Segundo Clemenceau, sem analisar um estudo técnico, qualquer análise definitiva poderia estar equivocada. Apesar disso, ele fez um alerta. “Se tiver um problema na estrutura do canal, que está movimentando, por um problema estrutural, aí pode colocar em risco a população. Agora, se for simplesmente uma trinca de encharcamento indevido, que deu uns furinhos e entrou água ali, embora não seja essa característica, pois ela é muito retinha, paralela, é outra coisa”, explicou o engenheiro.
Chiabi cobrou uma explicação melhor do problema, dizendo que existe um cálculo para determinar a fadiga. Segundo ele, é possível determinar com quantos ciclos de movimentos haverá a quebra e nas avenidas não têm ciclos de movimento.

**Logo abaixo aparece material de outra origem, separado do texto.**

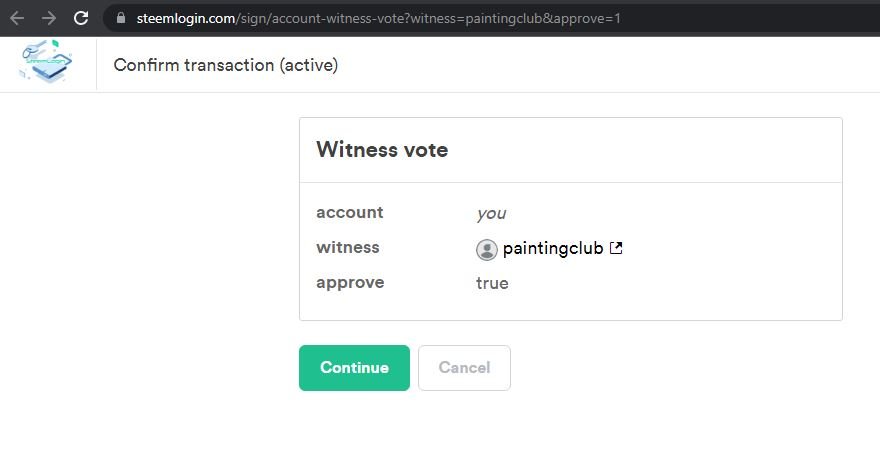Click the steemlogin logo in header
Screen dimensions: 880x449
pyautogui.click(x=46, y=64)
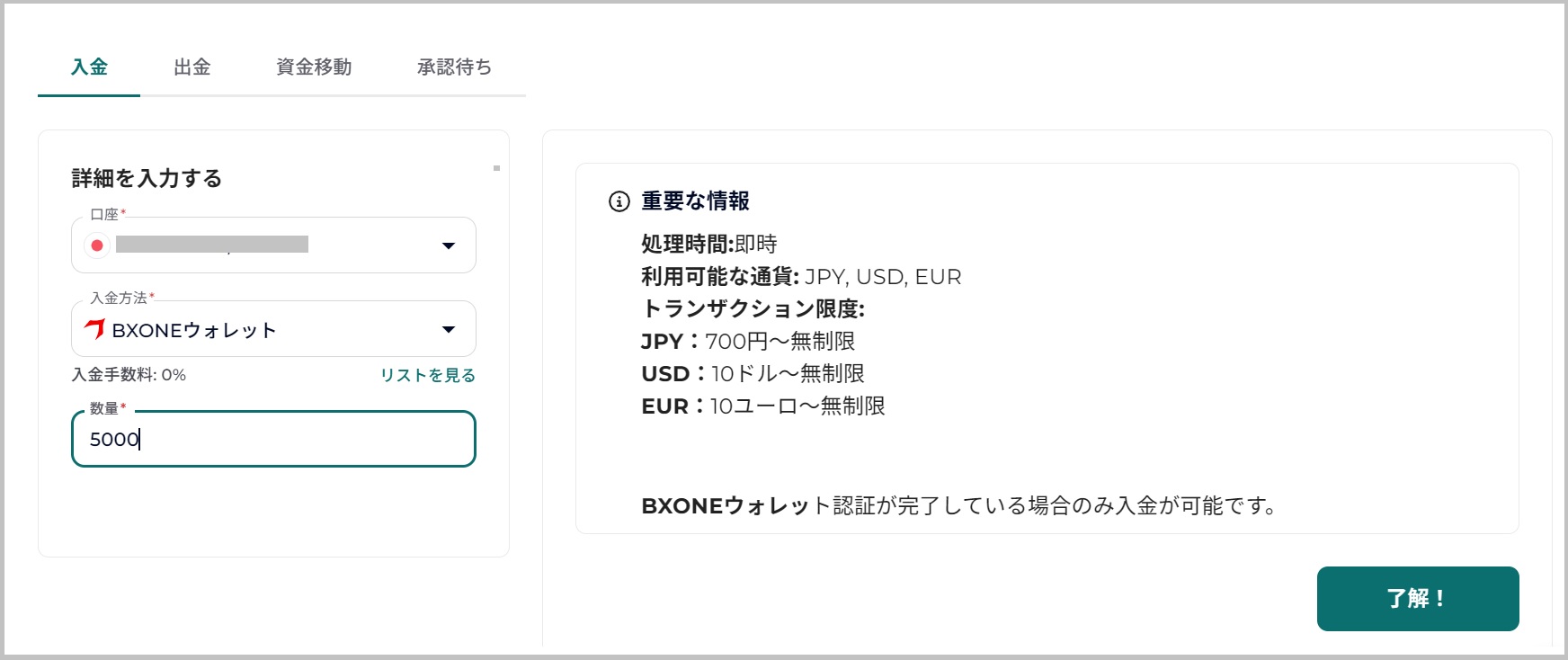Open the リストを見る link
This screenshot has width=1568, height=660.
[427, 375]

“Na minha opinião, primeiro, a prefeitura tem que fazer um laudo muito contundente para explicar a origem do problema. E depois, sabendo da origem, fazer um projeto de recuperação para mitigar o risco. Falar ‘é causado, provavelmente, por fadiga, então vou usar um material experimental’ para mim está sendo muito raso. Talvez a gente não tenha o conhecimento que eles têm lá, mas eu acho que eles poderiam explicar a causa e eles não explicaram”, falou.
Fadiga
O engenheiro questionou, ainda, a afirmação da PBH sobre a causa das rachaduras ser fadiga. Ele explicou o funcionamento desse tipo de ruptura. “Fadiga é quando a gente vai quebrar um arame e fica dobrando para cima e para baixo, a fadiga é o número de ciclos desse movimento, até quebrar”, contou.

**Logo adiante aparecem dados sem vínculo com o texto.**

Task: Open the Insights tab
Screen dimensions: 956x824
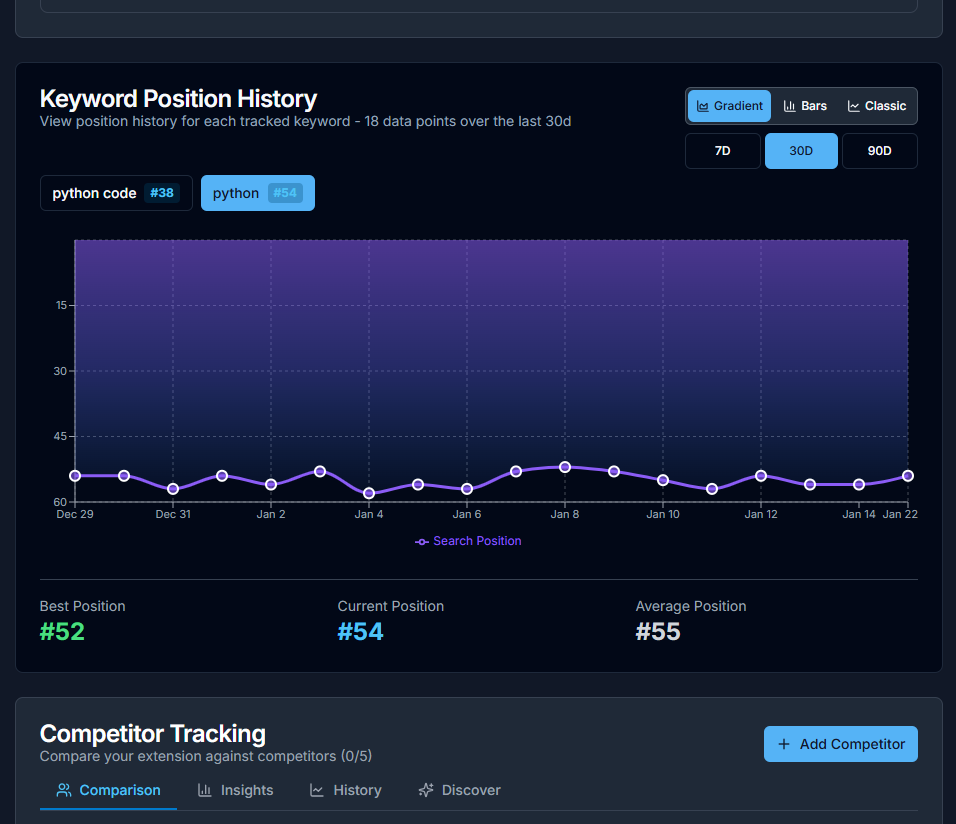Action: coord(235,790)
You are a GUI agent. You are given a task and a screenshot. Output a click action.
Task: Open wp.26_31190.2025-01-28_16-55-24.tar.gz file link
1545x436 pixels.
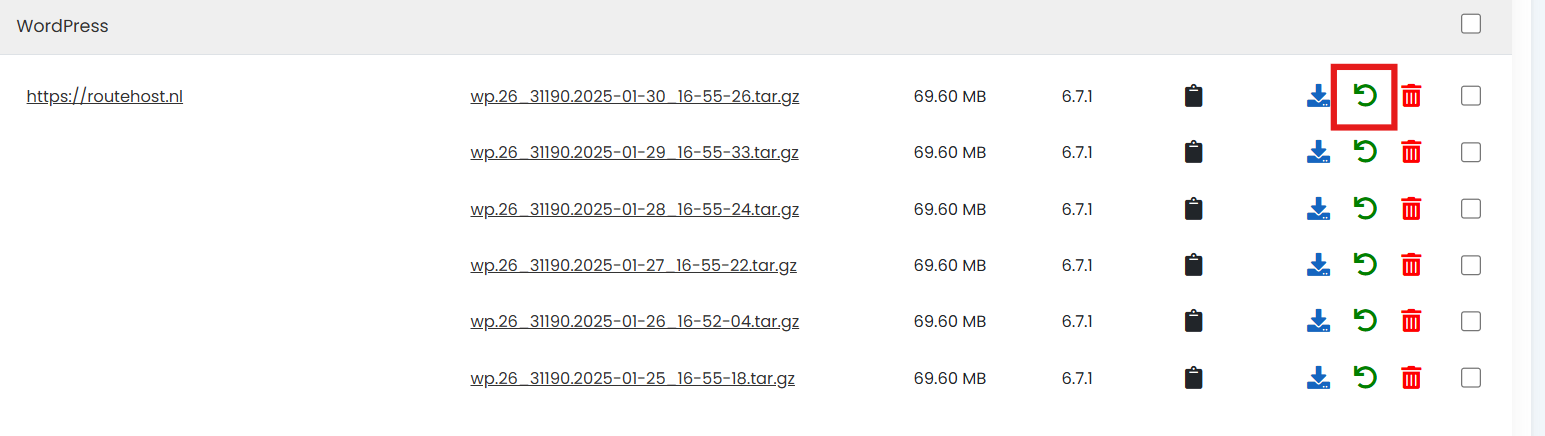click(x=634, y=210)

“Não me parece nenhum tipo de fratura por fadiga, porque nenhum tipo de fadiga vai trincar, vai esfarelar. É completamente diferente, se você pensar tecnicamente”, disse. “Calcular fadiga em concreto é um assunto um pouco mais complicado porque você não tem ciclos de movimento repetitivos ali para gerar fadiga. Não é assim tão simples”, completou.
Clemenceau Chiabi destacou, ainda, que soluções paliativas podem se tornar desperdício de recursos. “Se você não tratar a origem, vai fazer um paliativo experimental na causa e depois de uns dias vai estar trincado outra vez. Vai ser jogar dinheiro fora”, finalizou.
Procurada para repercutir as declarações de Clemenceau, a Prefeitura de Belo Horizonte afirmou que “a Subsecretaria Municipal de Zeladoria Urbana (Suzurb) esclarece que também conta com uma equipe multidisciplinar constituída por especialistas do seu corpo técnico, além de empresas especializadas contratadas para este fim”.